Segment Open
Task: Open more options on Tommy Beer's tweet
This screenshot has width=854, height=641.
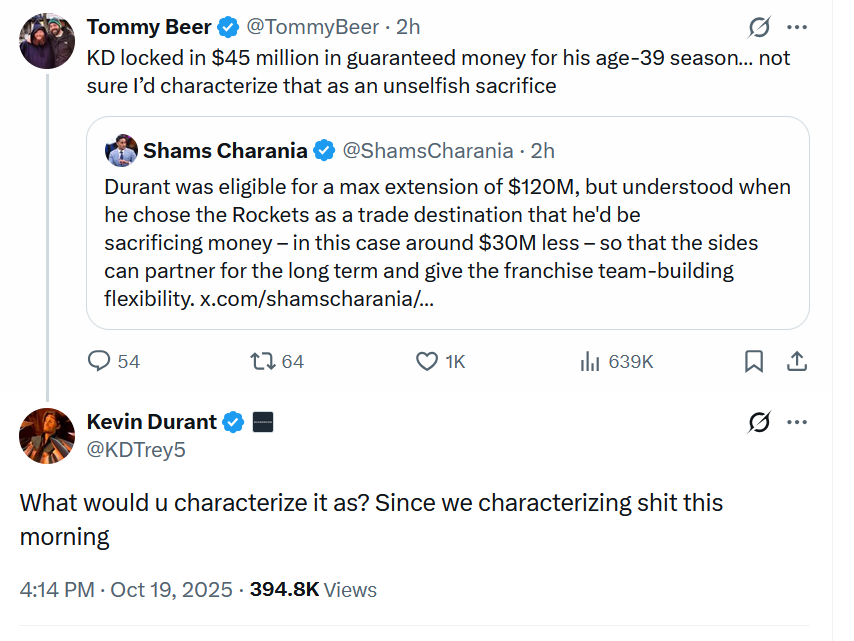Action: [797, 27]
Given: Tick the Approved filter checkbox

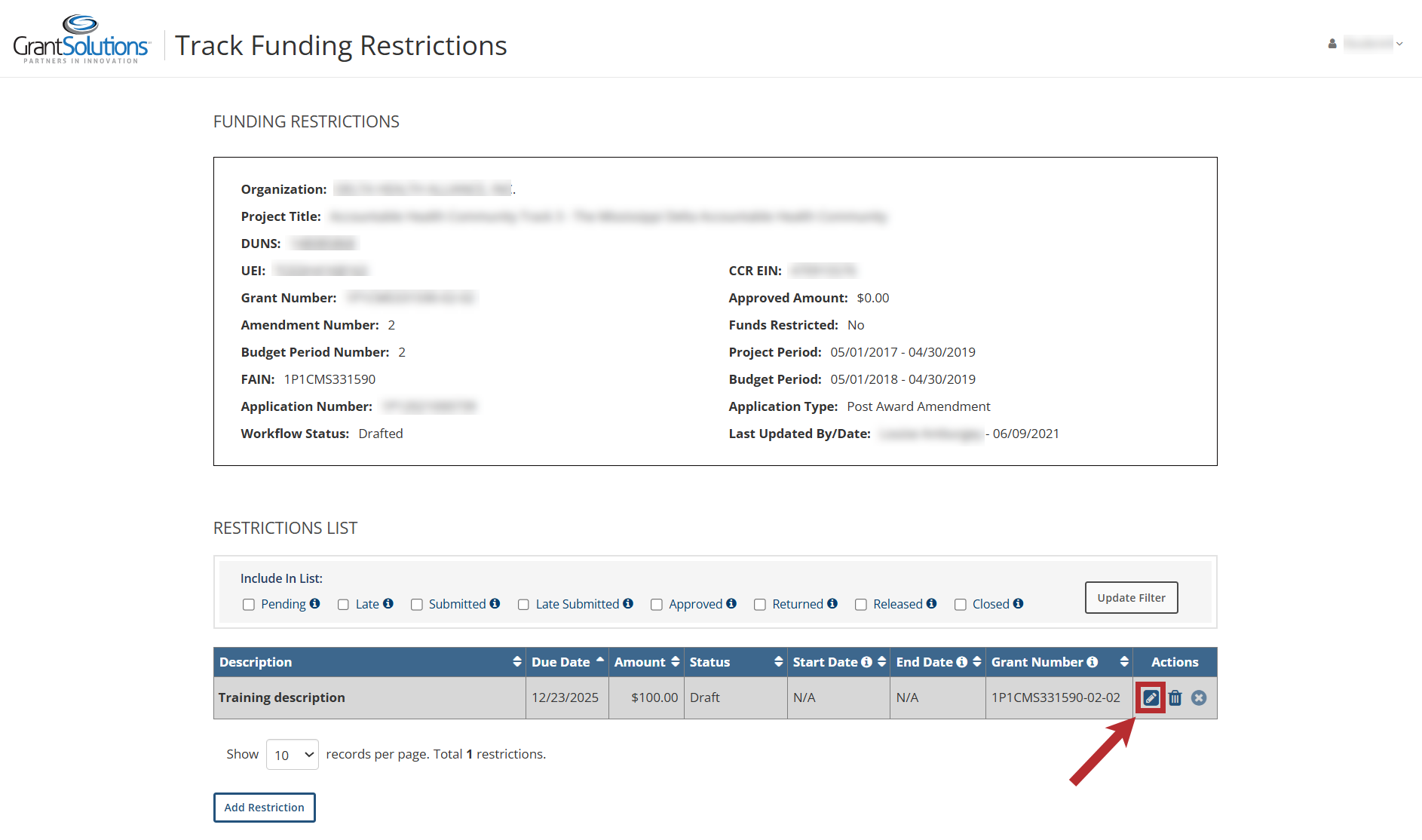Looking at the screenshot, I should click(x=657, y=605).
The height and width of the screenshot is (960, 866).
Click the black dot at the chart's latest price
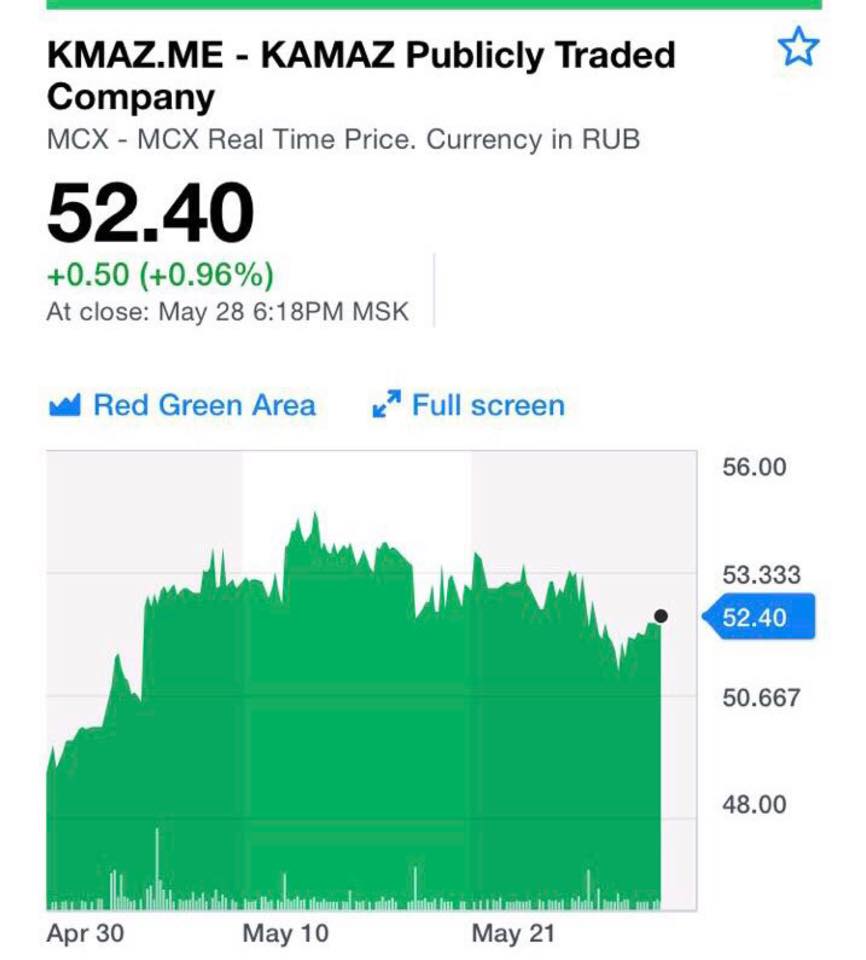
Segment Closed
### EXERCISE OBJECTIVE
Give every record again without changing a word. Exclude the pictures.

### WRITTEN RESPONSE
Task: Open more options on Tommy Beer's tweet
This screenshot has width=854, height=641.
Action: [797, 27]
Given: Tick the Approved filter checkbox

Looking at the screenshot, I should click(x=657, y=605).
The height and width of the screenshot is (960, 866).
Click the black dot at the chart's latest price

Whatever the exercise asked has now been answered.